Our sequence hymn responds to the reading from Romans and introduces the Gospel. What can follow one of the last verses from the epistle, “Wretched man that I am! Who will rescue me from this body of death?” and bring us into this reading from Matthew:
“Come to me, all you that are weary and are carrying heavy burdens, and I will give you rest. Take my yoke upon you, and learn from me; for I am gentle and humble in heart, and you will find rest for your souls. For my yoke is easy, and my burden is light”?
One of my favorite hymns, written by the American composer William Batchelder Bradbury, instantly came to mind -- “Just As I Am” (words by English poet Charlotte Elliott).
As the service ends, I will play an arrangement of the African American spiritual “Oh, Freedom!” as found in the hymnal Lift Every Voice and Sing II.

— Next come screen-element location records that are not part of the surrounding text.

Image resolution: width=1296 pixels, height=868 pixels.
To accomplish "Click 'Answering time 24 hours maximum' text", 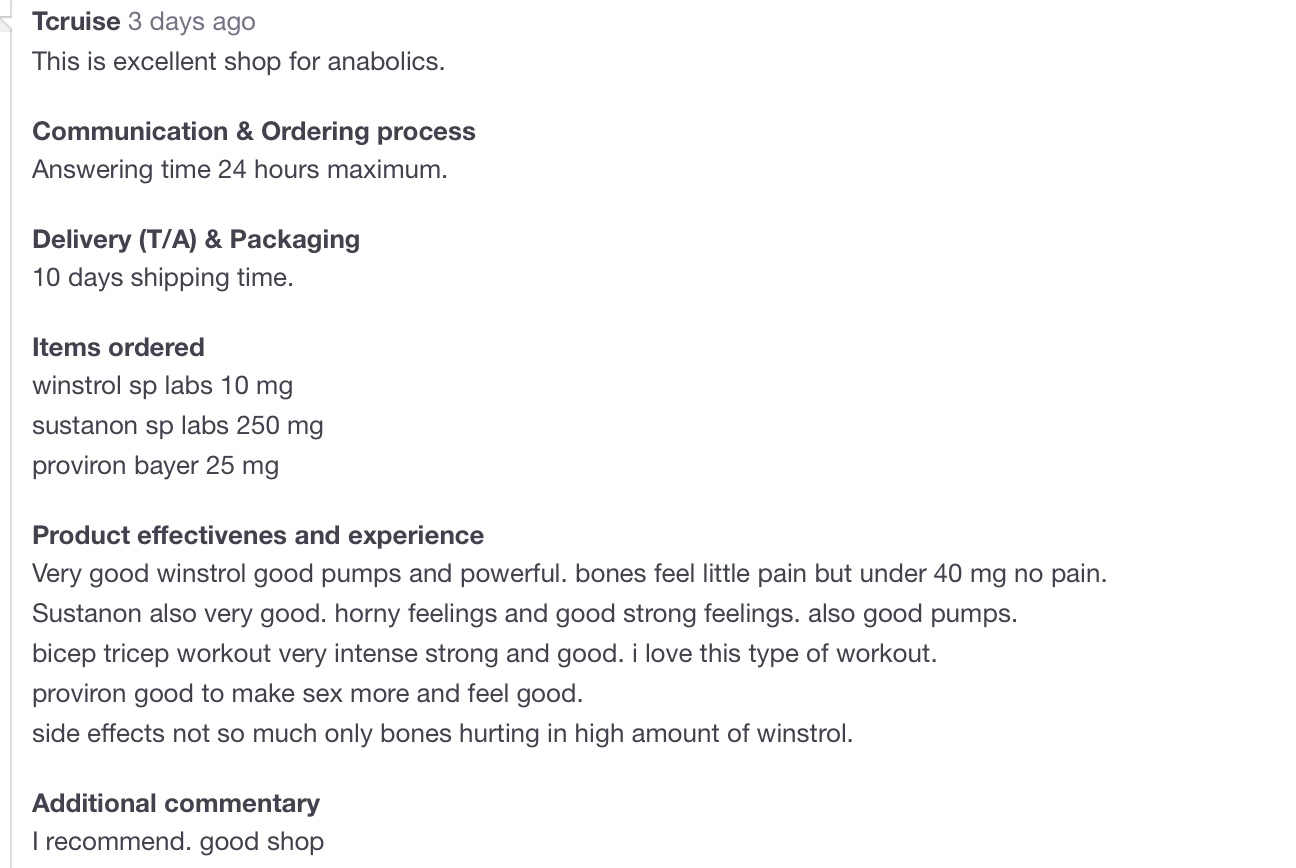I will pyautogui.click(x=240, y=169).
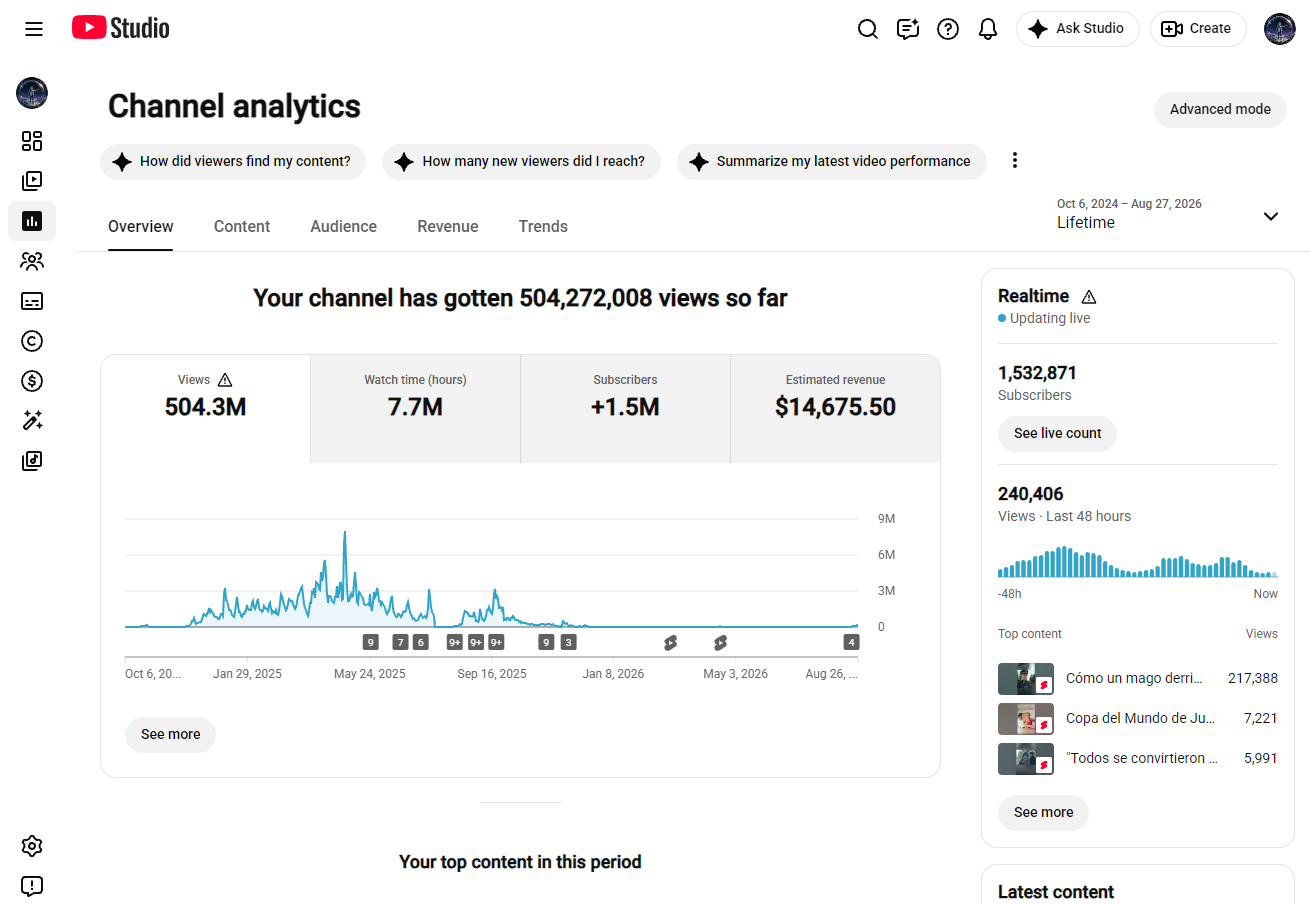Open Subtitles icon in the sidebar

(x=32, y=301)
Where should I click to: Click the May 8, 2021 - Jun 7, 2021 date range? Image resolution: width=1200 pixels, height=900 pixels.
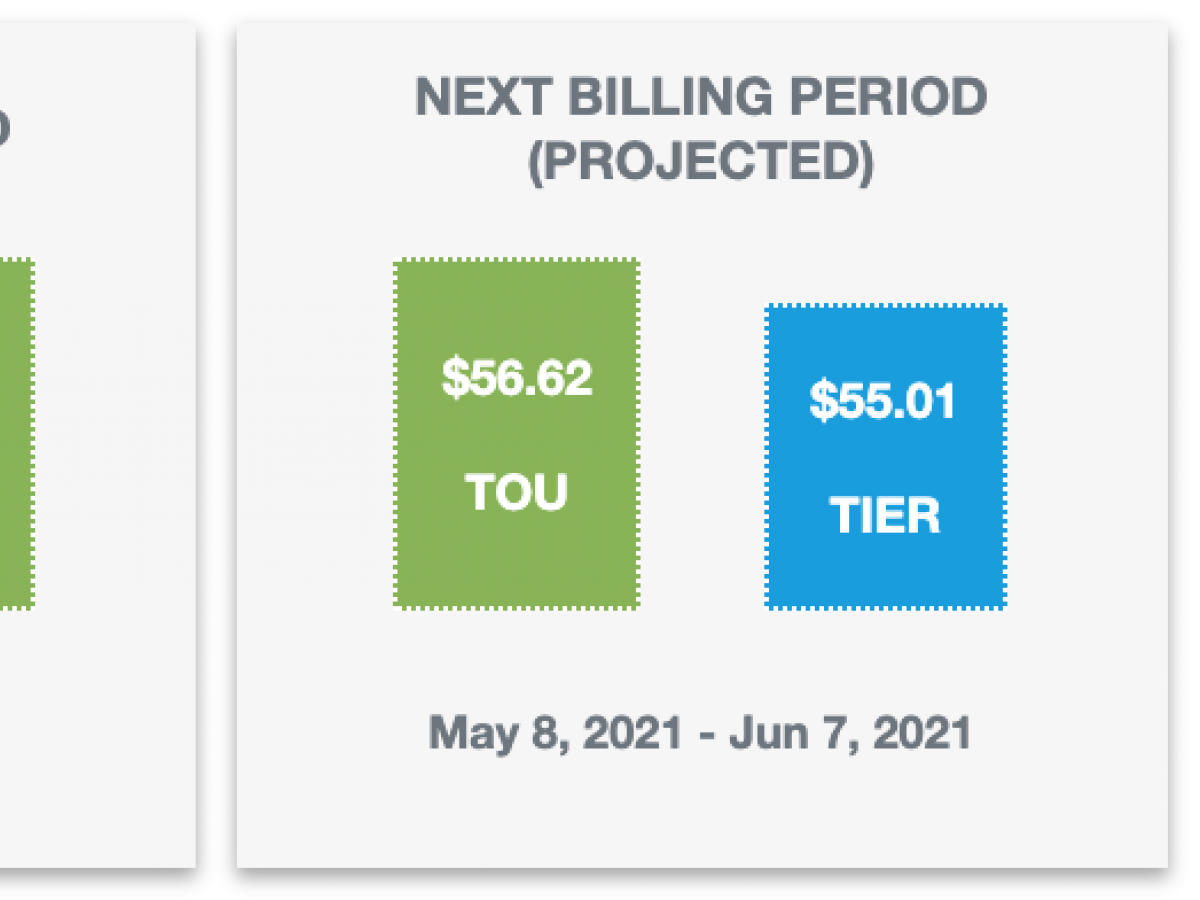coord(700,733)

Our prelude this Sunday is a familiar tune - Hendon - which many might know as “Take My Life and Let it Be.” This text is set to a few different hymn tunes, but I appreciate what Hendon does for the text with the reading from Romans. This rendition will begin as a meditation but evolve into the stately hymn that calls us to devote and serve.
Before the gospel this Sunday, we will sing “Wilt thou Forgive that Sin,” which combines the text and music of two greats -- John Donne and J.S. Bach. Like the prelude, this was selected because of the reading from Romans. Each line that ends in a question, or the suggestion of a question, ends on a major chord. Since the tune is minor, this creates a feeling of intrigue and hope.
As we finish the service and prepare to start a new week, I will play the hymn tune Westminster
Abbey with Doug’s wonderful recording (I will play the descant). We know this tune as “Christ is Made the Sure Foundation.” The text echoes the Collect and reminds us of the many ways in which we are joined, even when times are so strange.